Much has been omitted in this study of Man after Death, and all that has been said is very fragmentary. We should not permit our minds to crystallize around any aspect of these teachings because they are always subject to enlargement, and as we evolve intellectually, morally, spiritually, we shall see and understand more than we do now. There is an old saying: "Stand ready to abandon all thou hast learned." And this is good advice to the Theosophist. Theosophy is the Eternal Truth of man and universe, but it has no final bourn, no absolute ultimate. How could it? Everything is growing, advancing, and as we follow the turning wheel of time, striving to realize more and more of our essential Divinity, we shall come into the possession of greater powers and faculties, and an ever-widening perception. We shall gradually become more at home in our universe, more familiar with its sublime mysteries, more serviceable to our fellows.

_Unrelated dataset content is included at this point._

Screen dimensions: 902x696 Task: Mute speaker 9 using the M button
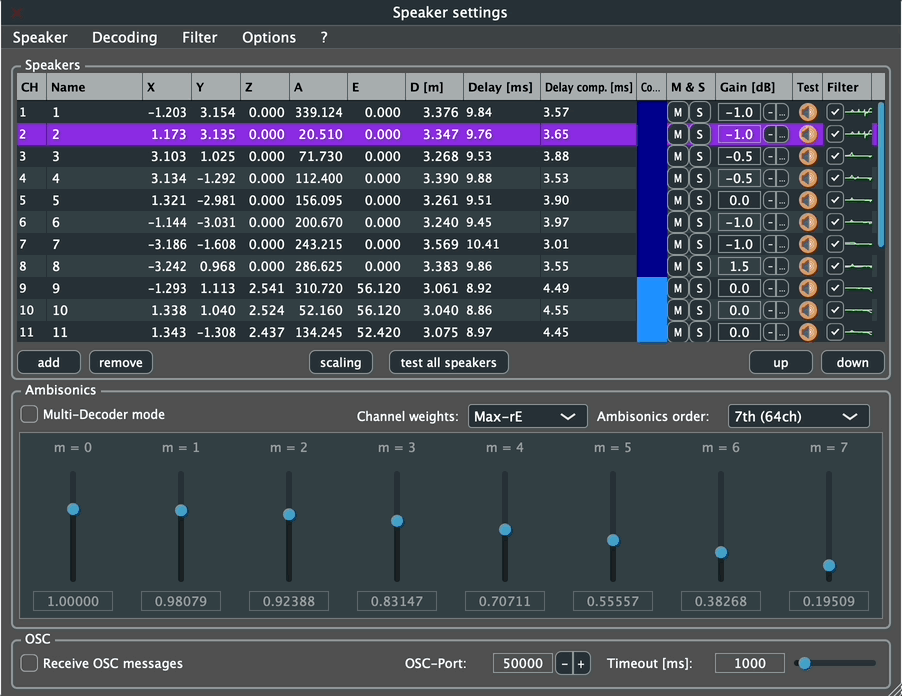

When we are studying these magnificent teachings and appreciating them with our intellects, let us not forget, even for an instant, the Source of them, the Eternal Foundation from which they spring! Let us not close our hearts for one moment to the ever-abiding Spirit that moves in the Silence, bringing peace to our hearts and illumination to our minds. For this is the great thing: the Spirit behind it all, and the glorious vision that we see when we hold to this Spirit. The Spirit it is that must stir and motivate us in our Theosophical life. For Spirit is the Heart of it all, the Essence, the Light, the Power, and the Guide. With the Spirit and the Vision within and before us we shall follow the Ancient Path with certain feet. Indeed, there is no other way we can tread it, for the Path is the Spirit, and the Goal the Vision!

The aim of evolution is the bringing forth in man of his essential Divinity; that he may become it, that he may live and actually be the god that he is in his Inmost. The Messengers of the Great Ones have all brought one Message, which is: "Man, know Thyself. Know Thyself for what Thou truly art: A Divine Splendor, a Deathless God." Be this inner Glory, they have taught, and all that the boundless universe contains will be yours because you yourself will have awakened to the sublime realization that you are the universe, and the universe you! "As above so below."

The everlasting Divine Life flows through all things, holding all things in eternal keeping. The Divine Life is the same in one as it is in another. The self-same identic Essence that makes us brothers verily makes us ONE. For the whole human race is one grand unit, an organism electrified and driven by Compassion which is, as The Voice of the Silence states: "no attribute" but the Law of laws, — Eternal Harmony. We have only to open our hearts and minds to this holy verity, and let the Power that moves behind and within all things stream in, and we shall be transformed, lifted to heights where we shall breathe the air of the gods.

The destiny of the human race is to become a race of gods. It is a wonderful, glorious picture that rises in the mind when we think of this: when we gaze on through the centuries at those grand days when all men will be as brothers, each self-forgetful, each living and striving for the good of the rest, with selfishness dead, and pity and compassion filling the heart. I think that one of the finest things that we can do is to hold stedfastly in our minds this picture of Tomorrow.